**Work instructions**
Retype the line where "Where should I" appears and each line that follows it down to the last line of the records below. Leave the pictures out.
START Input for this task
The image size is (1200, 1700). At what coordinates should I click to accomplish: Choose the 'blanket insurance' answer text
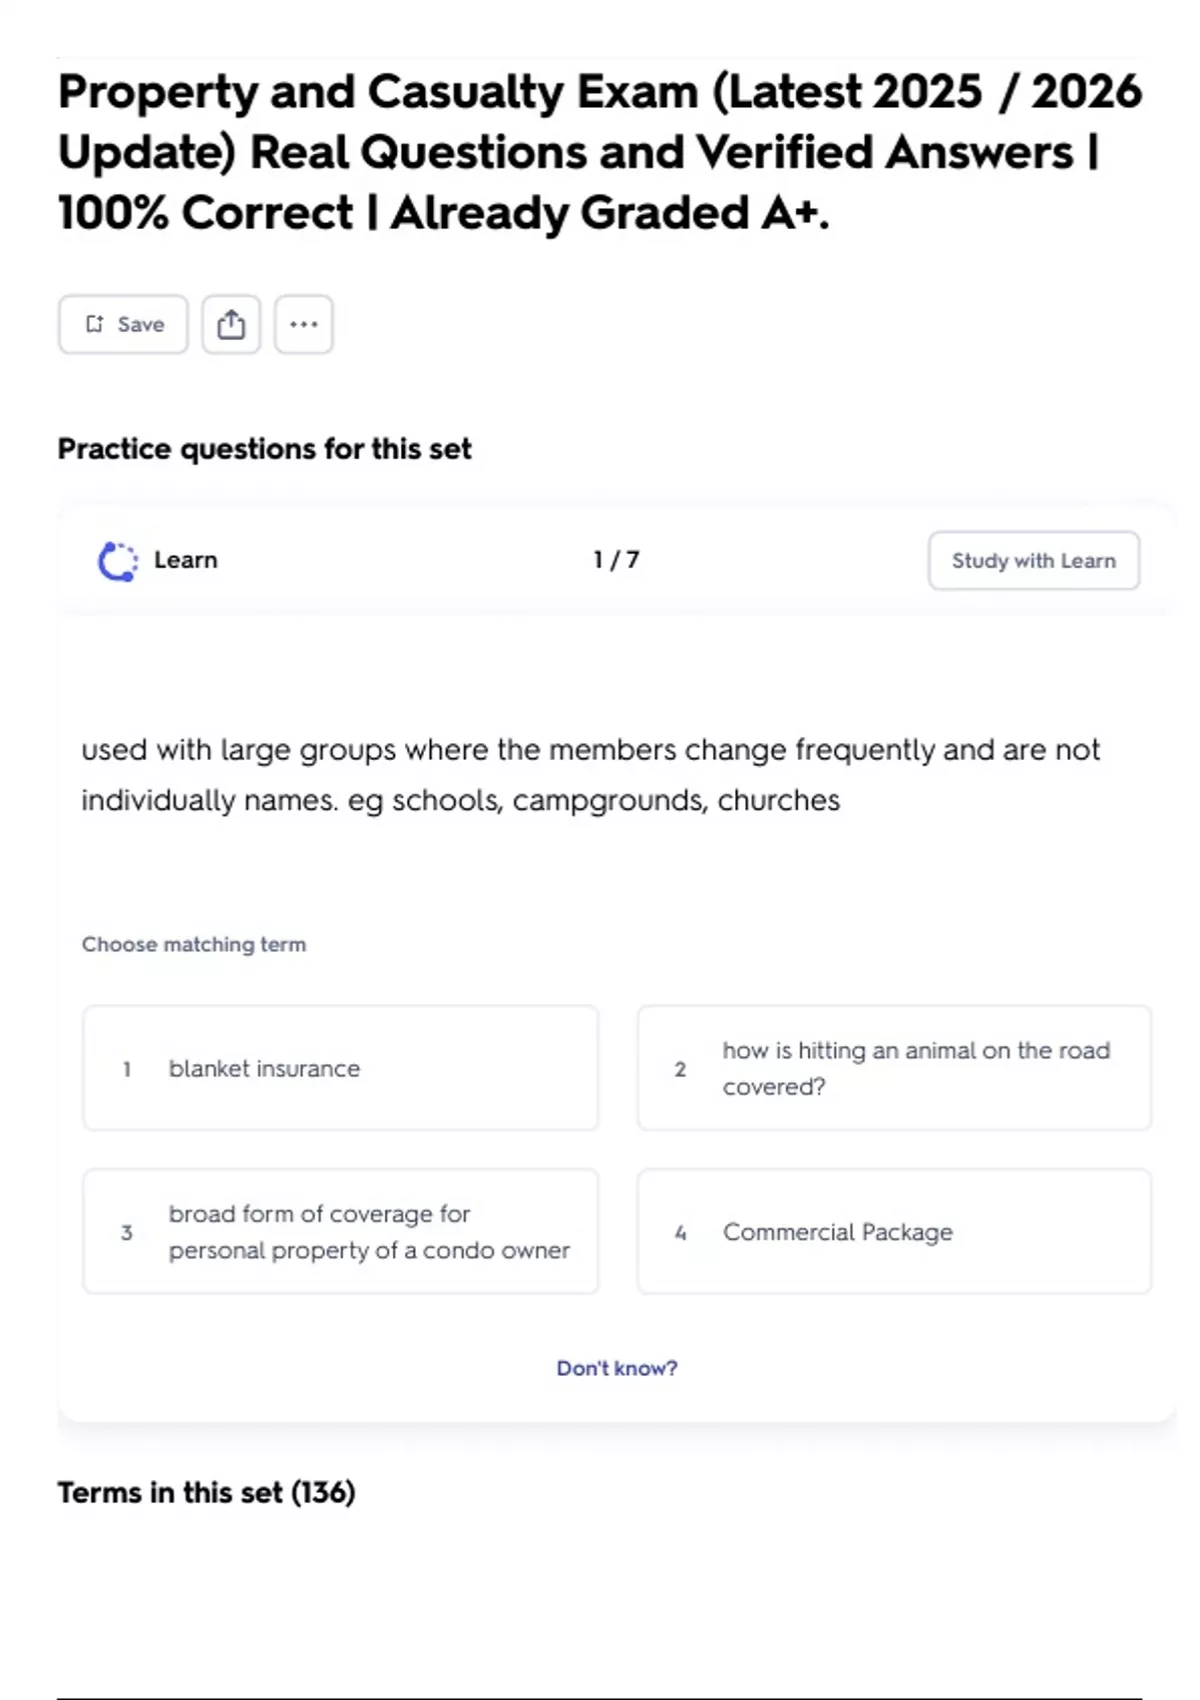click(x=264, y=1069)
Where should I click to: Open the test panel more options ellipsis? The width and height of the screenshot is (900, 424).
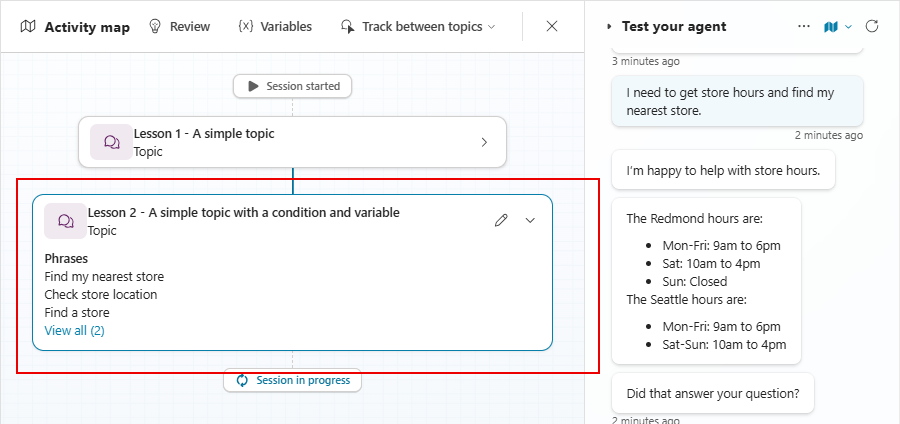point(804,27)
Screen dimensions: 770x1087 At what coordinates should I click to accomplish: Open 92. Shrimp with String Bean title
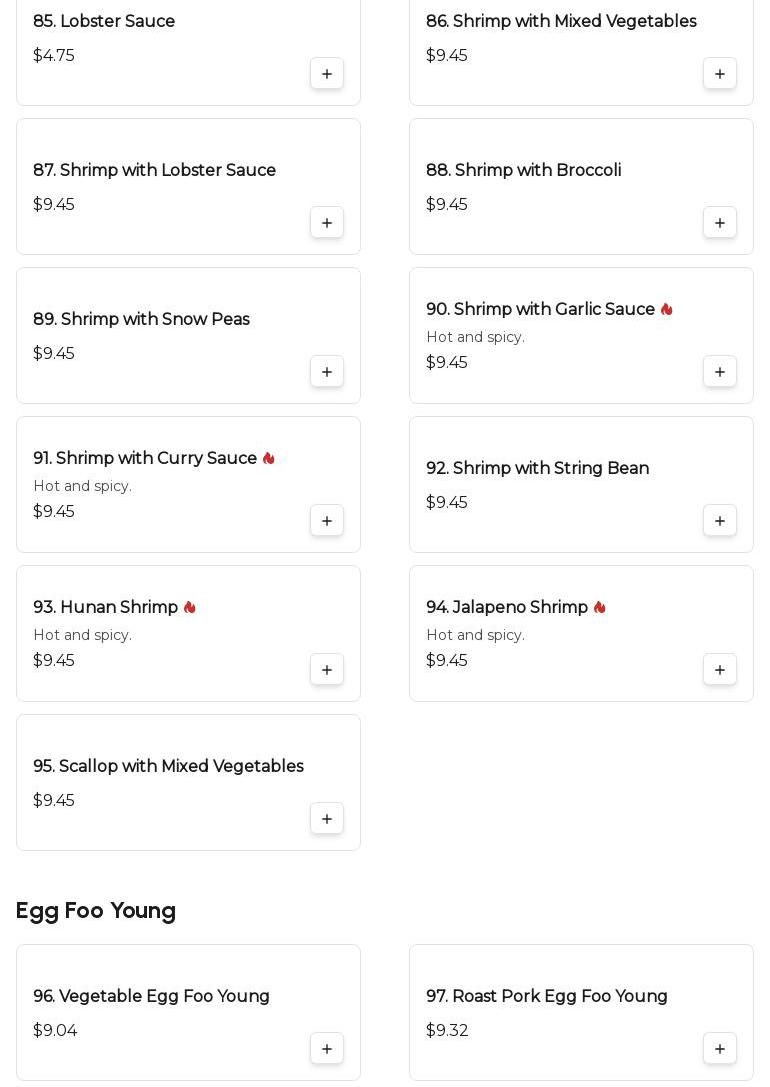(x=537, y=469)
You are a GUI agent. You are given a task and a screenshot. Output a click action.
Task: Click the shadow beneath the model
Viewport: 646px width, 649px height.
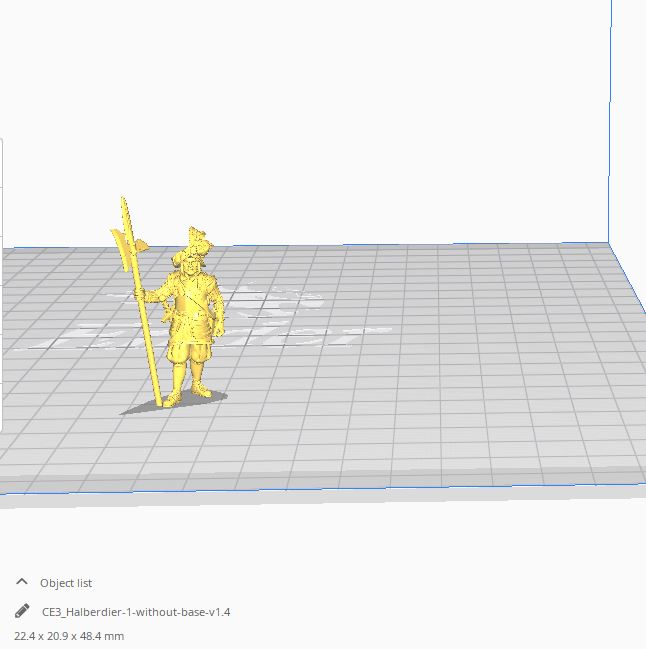140,407
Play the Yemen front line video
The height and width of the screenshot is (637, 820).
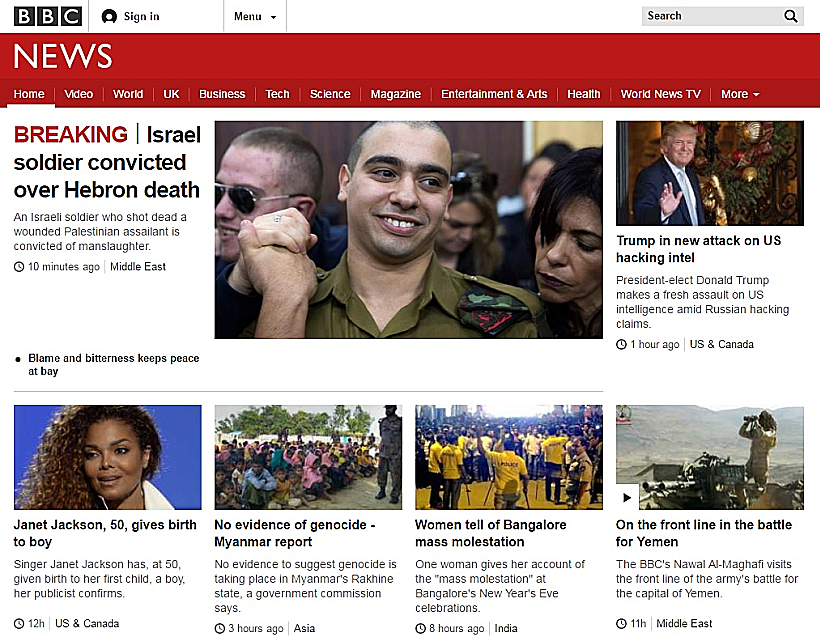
END Input for this task
**Response to the exercise**
Where should I click to: Open the test panel more options ellipsis? The width and height of the screenshot is (900, 424).
point(804,27)
Screen dimensions: 770x1087 At what coordinates should I click to accomplish: Open 92. Shrimp with String Bean title
(x=537, y=469)
You are a GUI agent. You are given a task and a screenshot. Output a click action.
Task: Click the shadow beneath the model
Viewport: 646px width, 649px height.
140,407
Play the Yemen front line video
The height and width of the screenshot is (637, 820).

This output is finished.